(DATASET EXTRACT)
▼▼▼
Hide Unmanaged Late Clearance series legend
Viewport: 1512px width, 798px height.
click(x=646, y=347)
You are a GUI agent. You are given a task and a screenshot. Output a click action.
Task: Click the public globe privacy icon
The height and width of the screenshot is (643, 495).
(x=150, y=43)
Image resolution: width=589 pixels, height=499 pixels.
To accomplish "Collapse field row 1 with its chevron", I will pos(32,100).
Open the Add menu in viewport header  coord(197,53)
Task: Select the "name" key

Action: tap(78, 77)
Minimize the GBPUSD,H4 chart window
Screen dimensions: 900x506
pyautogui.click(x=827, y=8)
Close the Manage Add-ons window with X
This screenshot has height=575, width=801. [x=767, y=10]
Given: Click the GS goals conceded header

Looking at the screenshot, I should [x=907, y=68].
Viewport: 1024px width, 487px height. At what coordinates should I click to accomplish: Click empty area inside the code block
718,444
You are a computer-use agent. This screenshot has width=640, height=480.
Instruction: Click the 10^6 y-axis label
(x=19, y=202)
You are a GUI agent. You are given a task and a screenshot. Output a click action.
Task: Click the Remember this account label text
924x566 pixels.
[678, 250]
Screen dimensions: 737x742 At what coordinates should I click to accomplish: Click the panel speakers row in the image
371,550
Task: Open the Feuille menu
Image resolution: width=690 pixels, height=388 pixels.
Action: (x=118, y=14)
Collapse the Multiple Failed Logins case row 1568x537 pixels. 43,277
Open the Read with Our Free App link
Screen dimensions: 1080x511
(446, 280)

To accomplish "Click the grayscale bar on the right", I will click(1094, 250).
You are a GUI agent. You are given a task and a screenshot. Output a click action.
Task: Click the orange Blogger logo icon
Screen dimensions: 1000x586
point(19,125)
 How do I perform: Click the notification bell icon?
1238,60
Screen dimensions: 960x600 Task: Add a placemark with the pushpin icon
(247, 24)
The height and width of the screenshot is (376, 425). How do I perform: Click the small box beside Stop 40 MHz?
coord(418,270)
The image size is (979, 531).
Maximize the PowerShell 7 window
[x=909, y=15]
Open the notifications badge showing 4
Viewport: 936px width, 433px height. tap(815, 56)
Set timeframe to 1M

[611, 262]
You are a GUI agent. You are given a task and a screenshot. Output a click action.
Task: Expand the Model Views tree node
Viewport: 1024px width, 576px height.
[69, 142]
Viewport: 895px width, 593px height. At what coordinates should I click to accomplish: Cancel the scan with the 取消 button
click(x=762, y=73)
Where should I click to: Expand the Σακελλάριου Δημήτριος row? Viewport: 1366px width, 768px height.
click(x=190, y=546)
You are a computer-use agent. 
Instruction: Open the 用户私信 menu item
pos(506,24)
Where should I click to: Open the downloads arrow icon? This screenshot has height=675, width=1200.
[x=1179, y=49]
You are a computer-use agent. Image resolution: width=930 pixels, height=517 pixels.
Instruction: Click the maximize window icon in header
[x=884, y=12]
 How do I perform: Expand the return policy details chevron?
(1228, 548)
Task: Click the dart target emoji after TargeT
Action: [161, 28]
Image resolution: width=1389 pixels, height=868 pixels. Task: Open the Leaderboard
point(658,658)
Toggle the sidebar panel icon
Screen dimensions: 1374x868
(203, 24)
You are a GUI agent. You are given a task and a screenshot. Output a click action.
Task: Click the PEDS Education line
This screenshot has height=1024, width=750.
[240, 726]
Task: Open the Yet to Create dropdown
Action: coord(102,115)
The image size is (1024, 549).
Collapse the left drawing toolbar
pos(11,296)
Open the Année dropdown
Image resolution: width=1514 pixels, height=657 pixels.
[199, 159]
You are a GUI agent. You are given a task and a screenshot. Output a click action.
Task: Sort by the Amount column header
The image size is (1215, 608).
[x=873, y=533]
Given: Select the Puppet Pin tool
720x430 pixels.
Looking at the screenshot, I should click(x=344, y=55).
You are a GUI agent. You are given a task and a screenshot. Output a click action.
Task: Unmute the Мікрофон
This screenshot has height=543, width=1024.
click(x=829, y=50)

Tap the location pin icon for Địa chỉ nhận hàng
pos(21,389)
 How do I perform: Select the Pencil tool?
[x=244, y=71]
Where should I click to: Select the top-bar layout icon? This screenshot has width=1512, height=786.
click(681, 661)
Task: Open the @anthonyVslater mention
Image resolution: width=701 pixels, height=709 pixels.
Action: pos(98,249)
▲▲▲
(ACTION ITEM)
The answer must be every line of the entries that includes the word "will".

(YOUR RESPONSE)
To accomplish "Collapse field row 1 with its chevron", I will pos(32,100).
To accomplish "Click the grayscale bar on the right", I will click(1094, 250).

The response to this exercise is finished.